Confesso
que eu até me tinha esquecido que ontem era o dia D’África. Mas esta amnésia
durou pouco tempo. Ao chegar ao campus pela manhã para dar as minhas aulas, encontrei
uma universidade extremamente colorida.
Os panos do Congo e as Samakakas, embelezavam o pátio e misturavam-se ao
verde das plantas que ainda teimam pelo campus.
Vi
mas não me ocorreu na altura, que tivesse a ver com a data. Então ao entrar
para a sala perguntei aos alunos o motivo do colorido. Os alunos riram-se da
minha amnésia e responderam em coro:
-
Dia da África professor!
Lembrei-me
então, que nas vésperas ouvi comentarem em casa que a minha sobrinha
precisava de ir vestida com “traje africano” à creche.
Bom,
fiz a minha cara de embaraçado e tentei desenvencilhar-me da minha desatenção
com uma anedota e fomos para a aula. Contudo não pude deixar de me perguntar,
já que me pareceu que vestir-se daquela maneira era render uma espécie de
homenagem à mãe África, ou talvez um lembrete de nossas origens e identidade.
Onde
deixamos a África nos restantes 364 dias do ano?
Onde
guardamos a nossa africanidade quando não temos um 25 de Maio para comemorar?
Em
que caixão empoeirado escondemos as reflexões filosóficas, sociológicas,
econômicas que fazemos aos montes, neste dia?
Na
minha universidade, hoje discutiu-se a produção científica dos países da Organização
de Unidade Africana. Gostei da ideia, mas perguntei-me, quase me sentindo
culpado. Porquê apenas hoje?
É
verdade que alguém poderá simplesmente dizer que o simbologismo da data nos
instiga a pensar sobre o continente. Mas pergunto (inclusive à mim mesmo), será
que os nossos problemas apenas emergem em Maio?
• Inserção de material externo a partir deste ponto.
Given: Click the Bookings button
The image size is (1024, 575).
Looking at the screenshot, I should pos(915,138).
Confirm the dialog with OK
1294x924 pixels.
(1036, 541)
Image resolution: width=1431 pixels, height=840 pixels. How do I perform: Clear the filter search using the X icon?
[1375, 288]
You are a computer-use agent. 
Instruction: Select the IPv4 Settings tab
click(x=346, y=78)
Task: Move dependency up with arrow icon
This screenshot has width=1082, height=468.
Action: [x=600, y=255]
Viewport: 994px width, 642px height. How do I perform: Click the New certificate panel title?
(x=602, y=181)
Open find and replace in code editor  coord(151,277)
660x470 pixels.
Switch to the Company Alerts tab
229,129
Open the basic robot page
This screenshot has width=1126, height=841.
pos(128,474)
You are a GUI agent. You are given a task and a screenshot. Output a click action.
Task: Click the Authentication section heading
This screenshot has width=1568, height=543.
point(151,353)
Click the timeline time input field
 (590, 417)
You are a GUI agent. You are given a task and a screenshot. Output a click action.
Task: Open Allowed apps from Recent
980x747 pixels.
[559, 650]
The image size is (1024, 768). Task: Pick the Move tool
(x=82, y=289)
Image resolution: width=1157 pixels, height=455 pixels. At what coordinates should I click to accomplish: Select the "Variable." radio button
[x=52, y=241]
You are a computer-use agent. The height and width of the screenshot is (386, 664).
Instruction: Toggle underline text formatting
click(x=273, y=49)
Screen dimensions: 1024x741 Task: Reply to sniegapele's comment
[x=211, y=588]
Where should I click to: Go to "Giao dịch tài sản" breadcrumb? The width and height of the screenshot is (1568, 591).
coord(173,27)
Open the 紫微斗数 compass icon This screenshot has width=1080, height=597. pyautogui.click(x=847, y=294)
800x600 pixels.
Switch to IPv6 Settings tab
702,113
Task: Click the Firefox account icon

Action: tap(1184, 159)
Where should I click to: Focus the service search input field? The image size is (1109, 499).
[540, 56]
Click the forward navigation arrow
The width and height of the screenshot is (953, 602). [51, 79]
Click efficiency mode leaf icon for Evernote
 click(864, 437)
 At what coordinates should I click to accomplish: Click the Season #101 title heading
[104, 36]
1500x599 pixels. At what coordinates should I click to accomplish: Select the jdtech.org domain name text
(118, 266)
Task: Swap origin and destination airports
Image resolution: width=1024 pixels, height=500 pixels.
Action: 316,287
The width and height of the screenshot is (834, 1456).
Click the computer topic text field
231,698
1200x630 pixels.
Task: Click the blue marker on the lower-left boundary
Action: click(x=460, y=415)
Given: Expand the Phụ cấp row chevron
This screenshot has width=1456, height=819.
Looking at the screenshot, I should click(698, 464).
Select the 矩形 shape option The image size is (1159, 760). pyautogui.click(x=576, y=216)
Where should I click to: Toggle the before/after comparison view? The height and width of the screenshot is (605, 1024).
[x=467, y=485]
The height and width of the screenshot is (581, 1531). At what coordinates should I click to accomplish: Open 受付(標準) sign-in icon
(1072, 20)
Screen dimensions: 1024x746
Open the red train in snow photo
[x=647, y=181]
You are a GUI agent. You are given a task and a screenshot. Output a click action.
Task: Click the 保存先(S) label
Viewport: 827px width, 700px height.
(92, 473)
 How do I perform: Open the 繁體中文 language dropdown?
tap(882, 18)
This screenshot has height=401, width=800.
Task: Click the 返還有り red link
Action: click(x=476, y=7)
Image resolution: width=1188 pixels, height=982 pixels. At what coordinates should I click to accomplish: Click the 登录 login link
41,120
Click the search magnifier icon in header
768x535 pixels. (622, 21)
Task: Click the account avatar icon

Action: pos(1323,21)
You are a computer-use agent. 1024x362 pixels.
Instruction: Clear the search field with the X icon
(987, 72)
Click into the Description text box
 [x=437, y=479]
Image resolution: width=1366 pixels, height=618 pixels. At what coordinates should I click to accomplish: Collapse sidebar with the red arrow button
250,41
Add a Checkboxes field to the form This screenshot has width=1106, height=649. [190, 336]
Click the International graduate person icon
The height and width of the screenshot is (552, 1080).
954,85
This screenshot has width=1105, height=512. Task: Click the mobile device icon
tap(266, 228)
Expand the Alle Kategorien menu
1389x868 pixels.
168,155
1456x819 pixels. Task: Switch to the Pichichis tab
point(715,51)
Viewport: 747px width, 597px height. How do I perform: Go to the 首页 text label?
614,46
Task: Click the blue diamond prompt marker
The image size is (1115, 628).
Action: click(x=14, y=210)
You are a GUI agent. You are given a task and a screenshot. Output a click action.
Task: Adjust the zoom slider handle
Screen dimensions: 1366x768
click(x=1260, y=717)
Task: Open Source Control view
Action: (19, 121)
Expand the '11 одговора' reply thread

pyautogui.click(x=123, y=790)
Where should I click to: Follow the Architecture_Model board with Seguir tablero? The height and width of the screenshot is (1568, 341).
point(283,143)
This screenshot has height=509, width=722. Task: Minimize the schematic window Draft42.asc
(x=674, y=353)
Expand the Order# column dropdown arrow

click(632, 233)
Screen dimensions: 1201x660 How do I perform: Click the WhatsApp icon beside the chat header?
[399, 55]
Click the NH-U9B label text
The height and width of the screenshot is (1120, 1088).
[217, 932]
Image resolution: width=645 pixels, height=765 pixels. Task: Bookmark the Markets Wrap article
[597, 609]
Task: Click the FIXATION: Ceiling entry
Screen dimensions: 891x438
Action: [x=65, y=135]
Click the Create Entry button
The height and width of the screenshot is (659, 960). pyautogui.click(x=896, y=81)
Ou apenas tornam-se mais
exuberantes nesta altura?
Vejo
com certa decepção, que em Maio surgem as confeiterias e pirotécnias discursivas
que nos ajudam a amenizar o peso de consciência pelos restantes 364 dias nos
quais não pensamos com a seriedade necessária sobre os vários problemas que nos
fazem companhia de maneira omnipresente. Portanto, emerge um problema,
na minha opinião quanto à essa essa identificação sazonal por ocorrência do dia
25, que é o facto de que se faz toda essa comemoração sem espaço para discussões
mais profundas, sem reflexão e crítica sobre a colonização do nosso dia-a-dia, da
nossa consciência, da nossa economia, em suma, sem politização absolutamente
nenhuma. Apenas a festa pela festa!
Sei
também que no resto do ano a maioria de nós perde-se num atribulado e desumano
quotidiano em que nos sobra tempo, apenas para realizar um trabalho que serve somente
para dar-nos o mínimo para voltarmos a trabalhar no dia seguinte, deixando-nos
pouco ou nenhum tempo para pensar, criar e inventar, enfim para nos emanciparmos
e nos empoderarmos.
Neste
sentido, o 25 de Maio é apenas uma minúscula janela que surge uma vez por ano para
fazer-nos esquecer temporariamente nosso estado de escravidão moderna, seduzindo-nos
com um mergulho total e intencionalmente despolitizado no sedutor colorido dos Panos
do Congo e das Samakakas à que reduzimos o dia de África.